An image resizer changes the pixel dimensions of an image — different from compression, which keeps dimensions but re-encodes more efficiently. Resizing is what you need when a form demands "max 800px", an avatar must be 256×256, or a 4000px camera photo is absurd overkill for a blog column that's 700px wide.
Downscaling (making images smaller) is visually lossless and dramatically reduces file size — halving both dimensions cuts pixel count by 75%. Upscaling (enlarging) is also supported but can't invent detail: a stretched image is always somewhat soft. This tool preserves aspect ratio automatically so nothing looks squashed.
Why Use It?
- Two intuitive modes: exact pixel width (for requirements) or percentage (for quick shrinking).
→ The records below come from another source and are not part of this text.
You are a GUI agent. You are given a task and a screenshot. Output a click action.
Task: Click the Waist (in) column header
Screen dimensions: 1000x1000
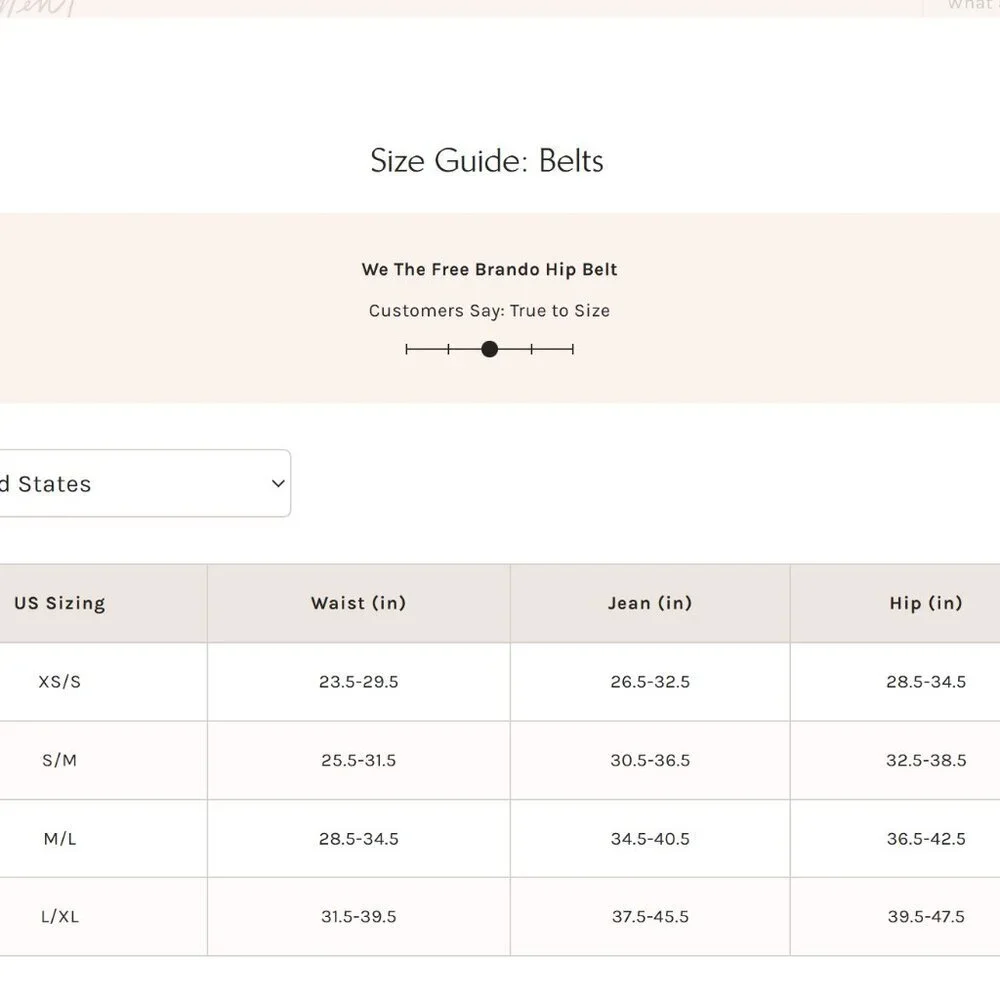358,603
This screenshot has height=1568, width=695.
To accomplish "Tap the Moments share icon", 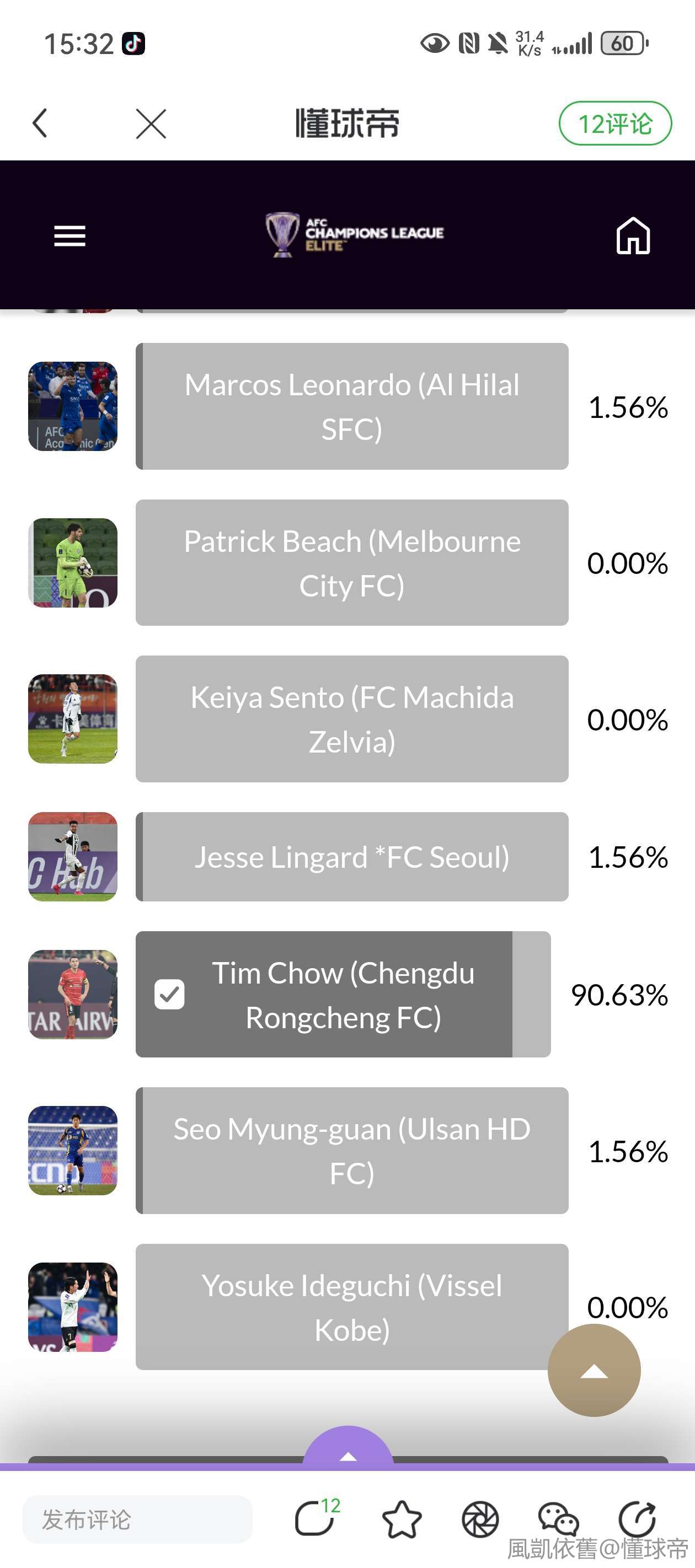I will (480, 1519).
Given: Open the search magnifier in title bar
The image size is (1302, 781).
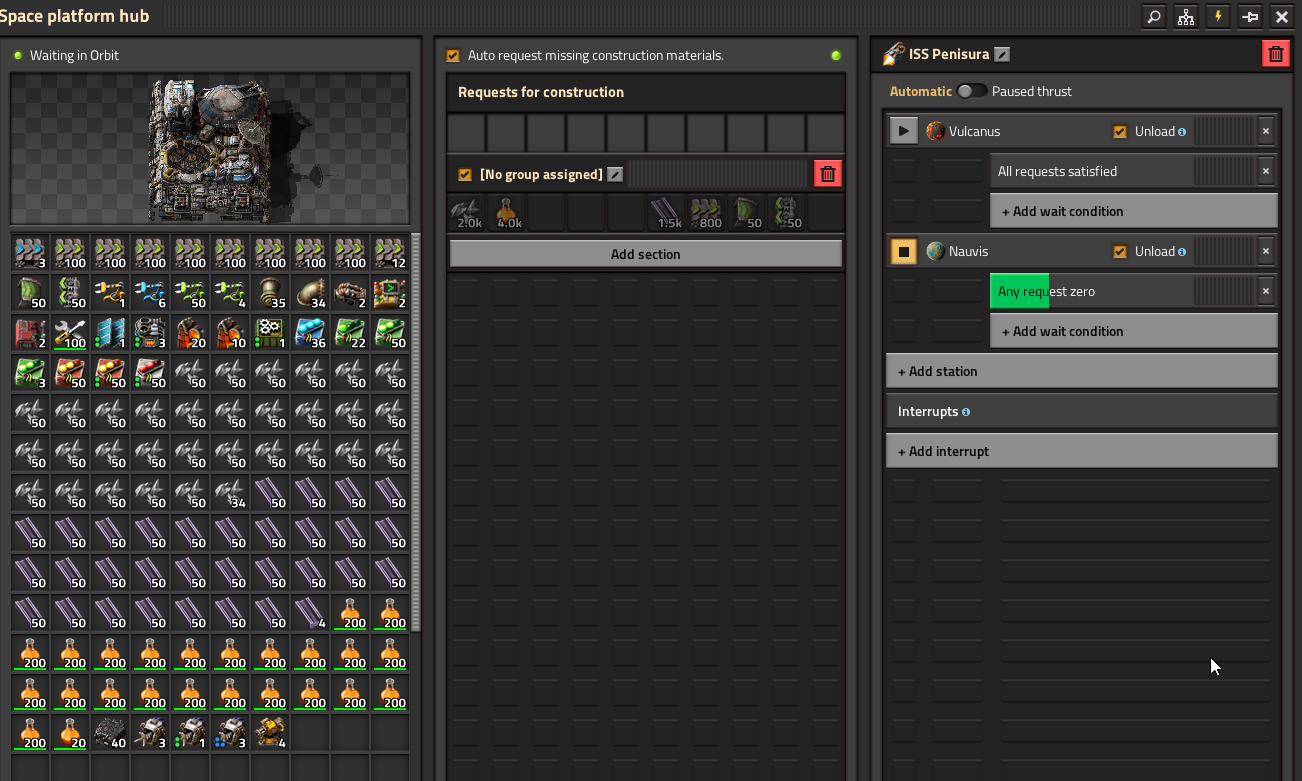Looking at the screenshot, I should [1154, 17].
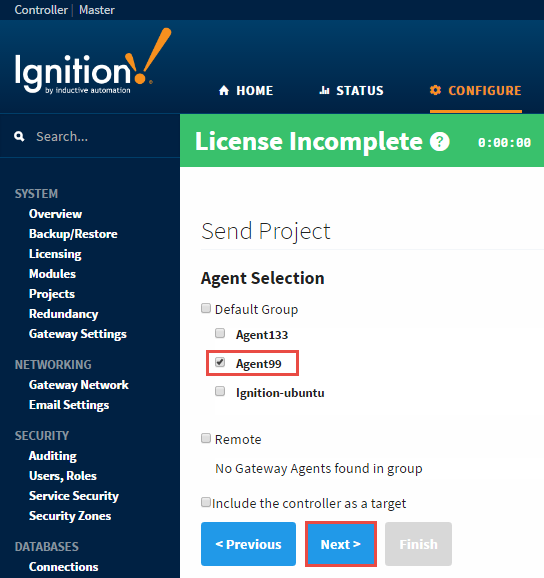Open the Gateway Network settings link
544x578 pixels.
(79, 385)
- Aspect ratio locked automatically — no accidentally distorted photos.
- Also converts format on the way out if you want (JPG/PNG/WebP).
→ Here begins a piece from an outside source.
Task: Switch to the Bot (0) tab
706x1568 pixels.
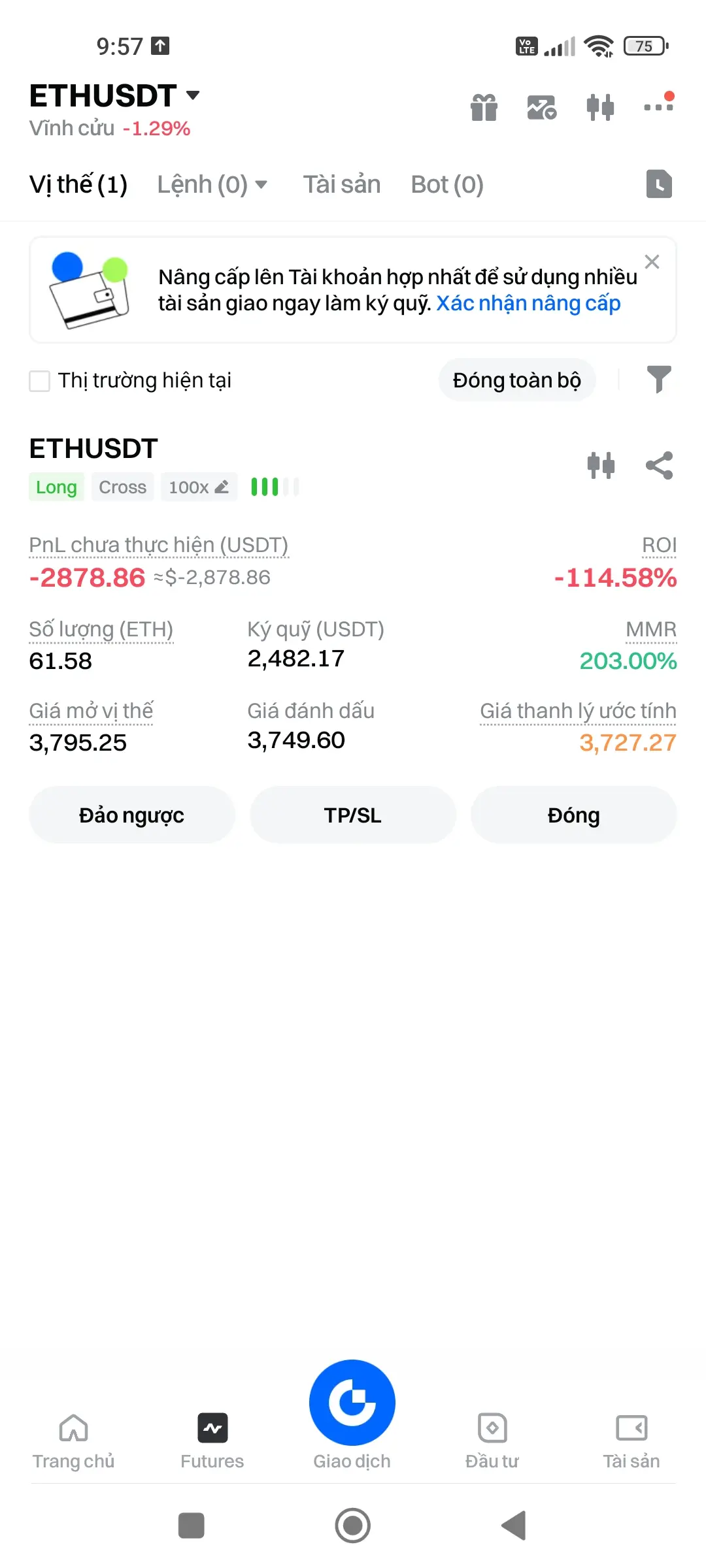Action: point(447,185)
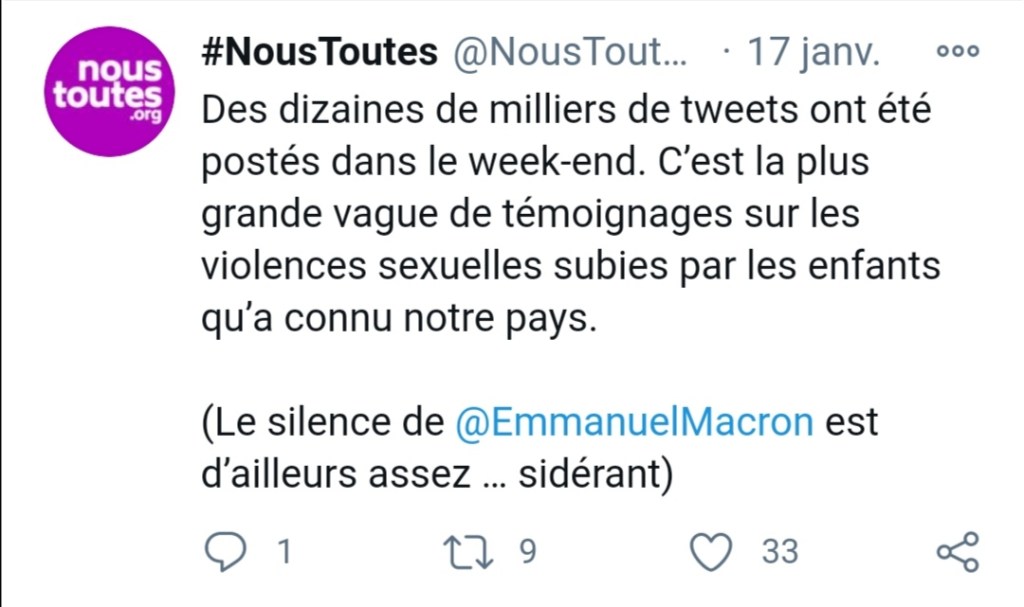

- Batch resize dozens of images with per-file downloads.
- Local and private: nothing is uploaded, no size limits.
How to Use
- Drop your images onto the box or click to choose them.
- Pick a mode: enter a target width in pixels, or a percentage.
- Optionally choose a different output format (default keeps the original).
- Each result shows the new dimensions and file size — click Download.
Example
Input
camera.jpg — 4032×3024, 3.9 MB, resized to width 1200Output
camera-1200x900.jpg — 1200×900, 260 KBThe output filename includes the new dimensions so versions never get mixed up.
Frequently Asked Questions
Will resizing reduce image quality?
Downscaling looks essentially perfect — you're removing pixels the target size can't show anyway. Upscaling beyond 100% can't add detail and produces softness; avoid it unless you must meet a minimum-size requirement.
How do I set an exact height instead of width?
Compute the width that gives your target height: width = height × (original width ÷ original height). The tool keeps aspect ratio by design — free-form width×height stretching distorts photos, which is almost never what people want.
What size should I use for the web?
Full-width hero images: 1600–1920px. Blog content images: 800–1200px. Thumbnails: 300–400px. Avatars: 256px. When unsure, match the largest size the layout will actually display, then compress.
Resize or compress — which do I need?
Both reduce file size, differently. If the dimensions are larger than needed, resize first — it's the bigger win. Then compression squeezes the remaining bytes. Our Image Compressor does quality + a max-width in one step if that fits your case.
Are my images uploaded during resizing?
No. Resizing runs on your device via the browser's canvas API. The tool works offline once the page is loaded.